[Meta] Expand Okta Rule Coverage - SAMLjacking
terrancedejesus opened this issue · comments
Parent Epic (If Applicable)
Meta Summary
This meta will be used to track expanded Okta detection rule coverage specifically for SAML-related events. SAML is an authentication standard/protocol commonly used in SaaS platforms. SAML is web-based and implemented on both the service provider (SP) and identity provider (IdP) for authentication. SAML data visibility is reliant on URI patterns, HTTP(s) request and response bodies and more, however, Okta system logs include all most of this information. This research is likely to carry-over to other SaaS integrations (Google Workspace, GitHub, Slack) where similar detections can be created.
Plan:
- Setup Okta lab and 3rd-party applications.
- Establish SAML for authentication between IdP and SP.
- Use the Okta integration for IdP log collection
- Use Network Packet Capture (NPC) for network traffic log collection (This is only necessary if we need visibility into the web browser for redirections)
- Emulate malicious behavior, capture telemetry and write detection logic
Estimated Time to Complete
4-Weeks
Potential Blockers
- Full SAML request/response visibility relies heavily on insight into the end-user browser, IdP and SP. Okta, being the IdP may only provide partial insight into these request/response communications.
- Depending on logic requirements, ES|Ql may be important for comparative analysis of the SAML requests and responses.

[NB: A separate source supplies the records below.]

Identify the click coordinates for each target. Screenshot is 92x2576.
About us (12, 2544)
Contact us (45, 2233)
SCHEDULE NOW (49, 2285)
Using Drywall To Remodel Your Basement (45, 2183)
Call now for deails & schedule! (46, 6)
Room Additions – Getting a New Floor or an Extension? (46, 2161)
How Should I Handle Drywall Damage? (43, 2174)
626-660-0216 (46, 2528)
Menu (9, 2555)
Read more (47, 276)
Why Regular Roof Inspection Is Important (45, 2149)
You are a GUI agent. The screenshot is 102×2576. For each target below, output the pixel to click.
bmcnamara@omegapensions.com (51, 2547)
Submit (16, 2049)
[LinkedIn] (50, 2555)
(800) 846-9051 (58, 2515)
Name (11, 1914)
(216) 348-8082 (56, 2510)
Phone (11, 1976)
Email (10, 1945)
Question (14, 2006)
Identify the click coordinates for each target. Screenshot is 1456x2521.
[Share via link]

At the time of this issue, ES|QL is in technical preview
Tasklist
Resources / References
- https://github.com/pushsecurity/saas-attacks?tab=readme-ov-file
- https://medium.com/stolabs/how-saml-works-and-some-attacks-on-it-2f62db0ef1d9
- https://developer.okta.com/docs/concepts/saml/#implementing-a-backdoor
- https://redsiege.com/tools-techniques/2021/11/attacking-saml-implementations/
- https://cheatsheetseries.owasp.org/cheatsheets/SAML_Security_Cheat_Sheet.html
- https://book.hacktricks.xyz/pentesting-web/saml-attacks
Update 01-16-2023
This meta will be started today, starting with setting up SAML authentication with 1-2 third party integrations in Okta and ensure monitoring is still established. The following is tasked for this week. There may need to be separate meta's to tackle the other SAML abuse techniques originally listed. Therefore, I have renamed this to SAMLjacking and put the others as a stretch.
- Setup SAML authentication in Okta lab
- Ensure monitoring still exists for Okta
- Establish 1-2 third party integrations in Okta with SAML access only
- Follow authentication workflow with MFA and review telemetry to understand visibility
- Review SAMLjacking techniques and how to execute in our environment
- Attempt to emulate SAMLjacking and capture telemetry
- Review potential rules and begin rule development.
This issue has been automatically marked as stale because it has not had recent activity. It will be closed if no further activity occurs. Thank you for your contributions.
This has been closed due to inactivity. If you feel this is an error, please re-open and include a justifying comment.